After last week's landmark Stuyvesant Town decision -- in which a state appeals court found that the mega-developer Tishman Speyer had misused city tax breaks and illegally converted to market rate thousands of rent-controlled apartments in the historic complex -- one would expect some confusion. But one wouldn't expect the tenants whose apartments were illegally deregulated to be told that, at least for now, they should continue paying market-rate rents.

But that's just what tenants are being told to do, reports Curbed. In addition to that disappointing bit of information, in an email blast sent shortly after the decision, the Stuyvesant Town-Peter Cooper Village Tenants Association advised residents not to file a rent overcharge application with the state. According to that email, the tenants could risk forfeiting their rights to be a member of the giant class action lawsuit they brought against the landlord...

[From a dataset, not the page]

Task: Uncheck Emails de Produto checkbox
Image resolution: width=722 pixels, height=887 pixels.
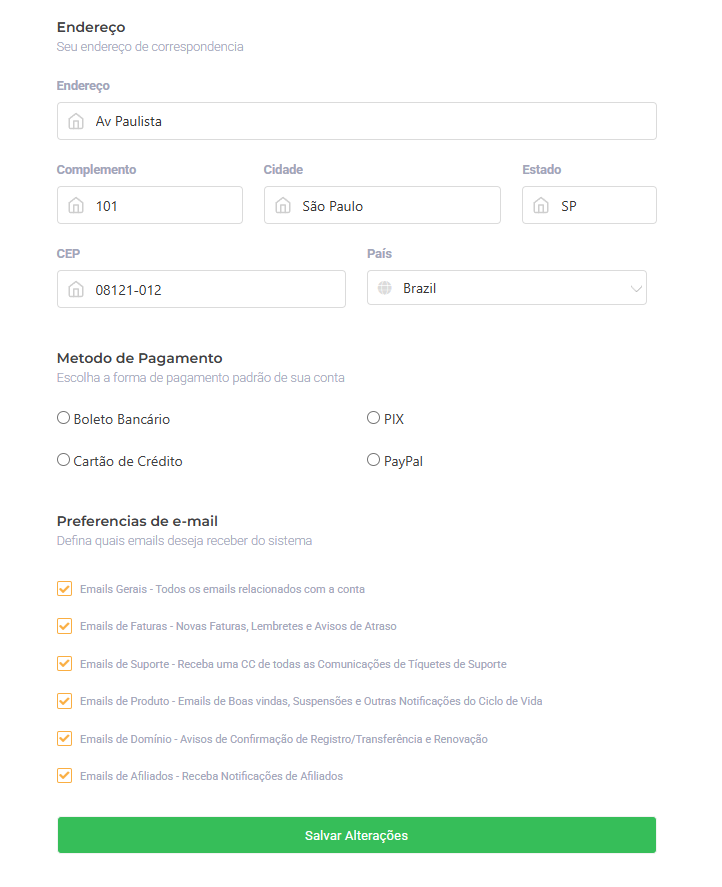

Tishman Speyer received special tax-breaks, as well as some assistance from the Bloomberg administration, for the purchase of 110, largely rent-controlled apartment buildings in 2006. At the moment of the record $5.4 billion purchase, the company was promising investors high returns - returns that could only be achieved by charging market-rate rents. The company argued that it acted within its rights when it deregulated the apartments.

In response to last's weeks decision, the real estate community made some dire predictions. A prominent lawyer who represents landlords was quoted in the press as saying the decision "could trigger the entire collapse of the real estate market." Today, Crain's New York tells landlords that (surprise!), they will survive; the decision is going to to affect far fewer apartments than was previously thought.

"Ironically, even for Tishman Speyer, which led the group that acquired the complex for $5.4 billion in 2006, the financial damage is surprisingly modest," adds Crain's. "...Tishman Speyer-led funds put only $112 million into the transaction. What's more, they wrote down the value of that investment to zero last year."